Kejadian berlangsung sekitar pukul 15.30 WIB di dalam rumah dan depan rumah warga setempat. Aksi brutal tersebut menyebabkan sejumlah korban mengalami luka serius dan harus dilarikan ke fasilitas kesehatan.
Kapolsek Kradenan, AKP Edy Sutarjo, membenarkan peristiwa tersebut. “Pelaku sudah diamankan warga dan selanjutnya dibawa ke Polsek Kradenan untuk proses hukum lebih lanjut,” ujarnya.
Berdasarkan informasi yang dihimpun, sebelum kejadian pelaku sempat marah-marah di rumah orang tuanya sambil mencari handphone. Bahkan, pelaku sempat mencekik ibunya hingga tak sadarkan diri.
Tak lama kemudian, pelaku keluar rumah menggunakan sepeda motor dan sempat membeli bensin di warung warga. Saat itu, saksi melihat pelaku membawa parang yang disimpan di dalam jok motornya.

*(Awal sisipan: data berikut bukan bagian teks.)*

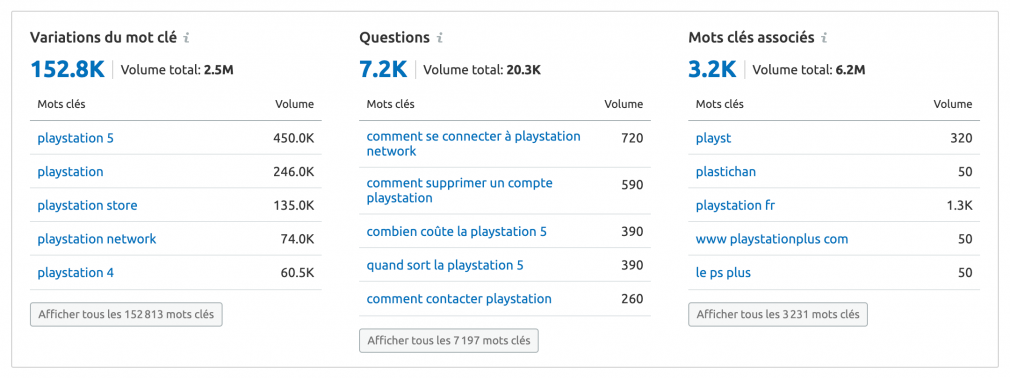Show all 7 197 question keywords
The height and width of the screenshot is (378, 1010).
tap(448, 341)
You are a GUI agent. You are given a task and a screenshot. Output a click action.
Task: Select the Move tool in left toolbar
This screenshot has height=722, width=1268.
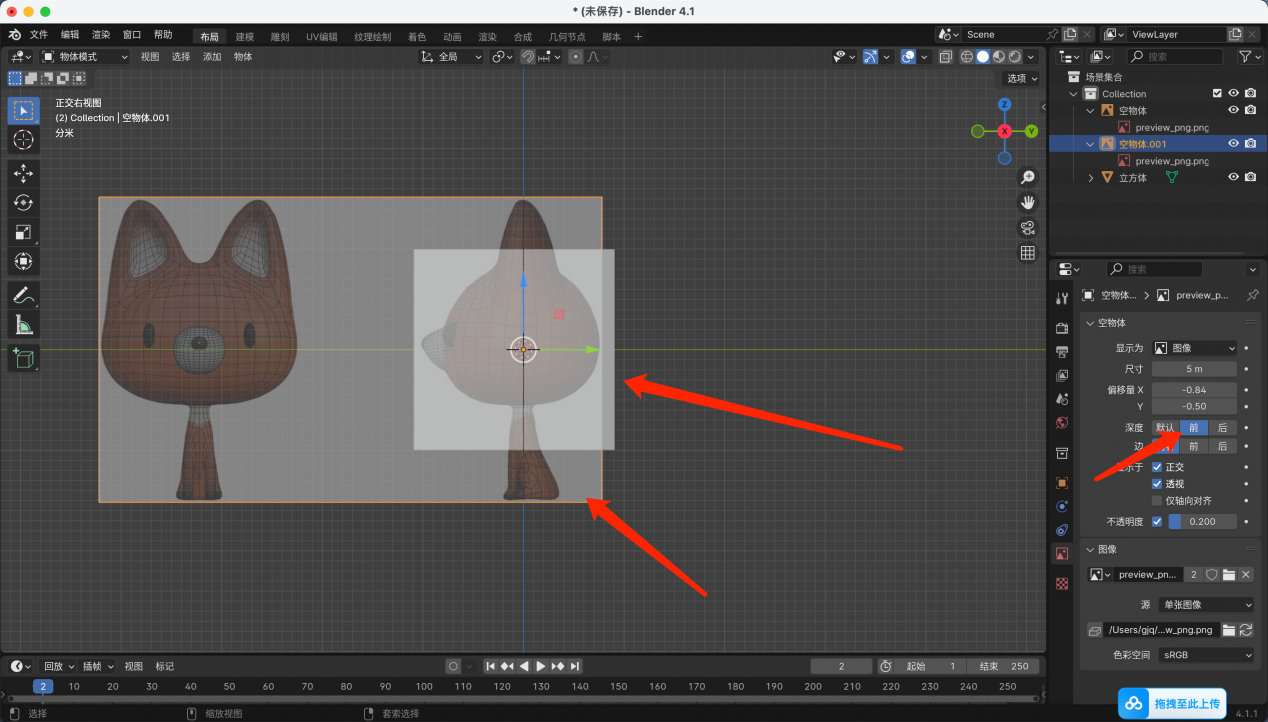[24, 173]
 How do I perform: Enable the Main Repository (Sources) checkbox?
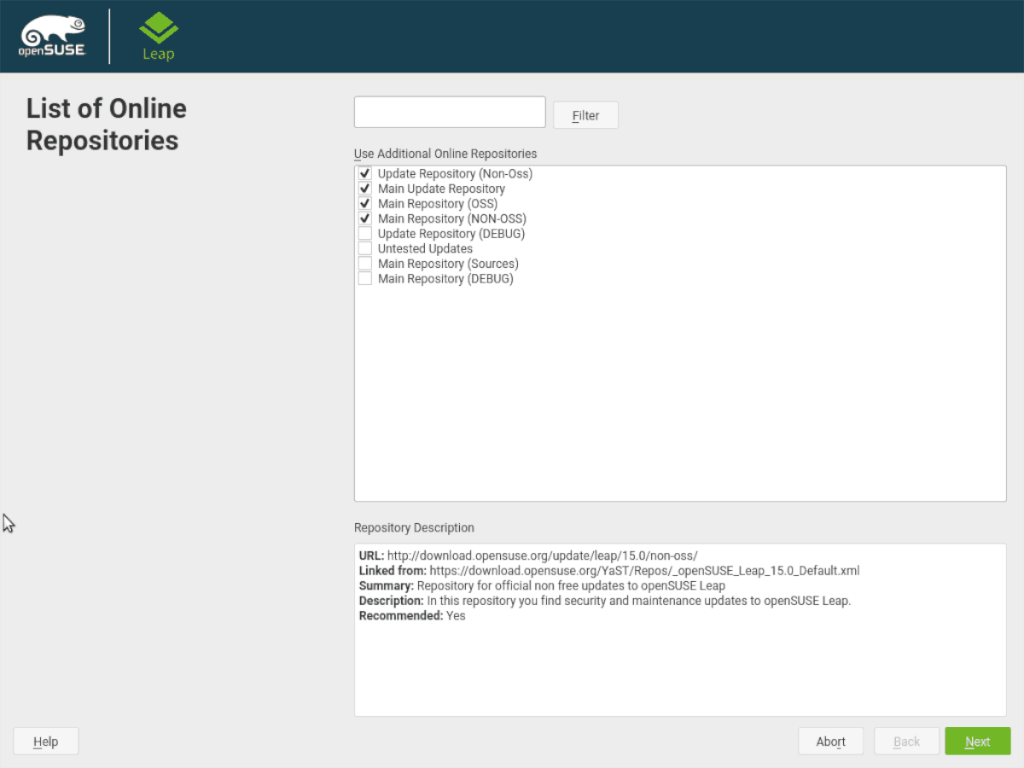(x=365, y=263)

Situasi semakin mencekam ketika pelaku kembali ke lokasi dan tiba-tiba mengamuk. Tanpa banyak bicara, pelaku langsung mengayunkan parang ke arah warga di sekitar lokasi.
Korban pertama, Markini (62), yang saat itu sedang menggendong cucunya, dibacok hingga mengalami luka di bagian telinga dan tangan. Anak kecil yang digendong korban sempat selamat setelah berlari menjauh.

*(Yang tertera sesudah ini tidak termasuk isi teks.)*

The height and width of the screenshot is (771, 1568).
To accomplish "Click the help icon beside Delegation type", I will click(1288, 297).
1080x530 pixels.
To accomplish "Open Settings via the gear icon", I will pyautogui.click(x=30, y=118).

Setelah itu, pelaku juga menyerang beberapa warga lain, yakni Nyami (65), Abu (80), Darsih (62), Karni (80), serta ayah kandung pelaku sendiri, Suroto (64).
Seluruh korban langsung dilarikan ke Puskesmas Kradenan 1 sebelum akhirnya dirujuk ke RSUD Purwodadi untuk mendapatkan perawatan intensif akibat luka bacok yang diderita.

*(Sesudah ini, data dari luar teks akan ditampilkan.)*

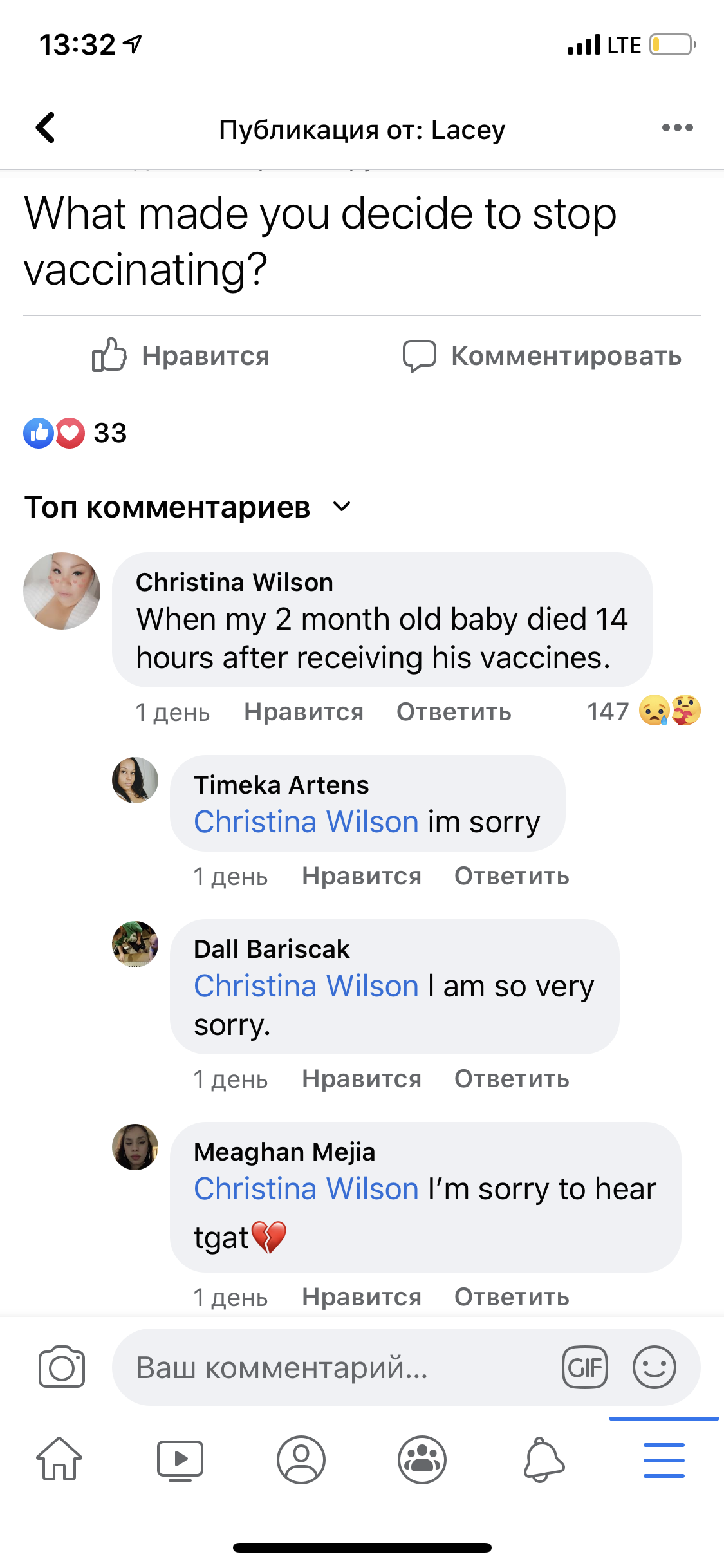Like Christina Wilson's comment
This screenshot has height=1568, width=724.
304,712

Sementara itu, warga yang panik berusaha mengamankan pelaku hingga akhirnya berhasil dilumpuhkan sebelum aparat kepolisian datang ke lokasi.
Dari tangan pelaku, polisi mengamankan barang bukti berupa satu bilah parang dengan panjang sekitar 57 cm serta pakaian korban yang berlumuran darah.
Kasus ini kini ditangani oleh Polsek Kradenan dan berkoordinasi dengan Satreskrim Polres Grobogan. Pelaku dijerat dengan Pasal 466 ayat (2) Undang-Undang Nomor 1 Tahun 2023 tentang KUHP.
Warga sekitar menyebut pelaku dalam beberapa hari terakhir terlihat tidak seperti biasanya dan diduga mengalami gangguan kejiwaan.
Namun demikian, polisi masih mendalami motif serta kondisi kejiwaan pelaku melalui pemeriksaan lebih lanjut.
“Kami masih melakukan penyelidikan dan pendalaman, termasuk kemungkinan pemeriksaan kejiwaan pelaku,” tambah Kapolsek.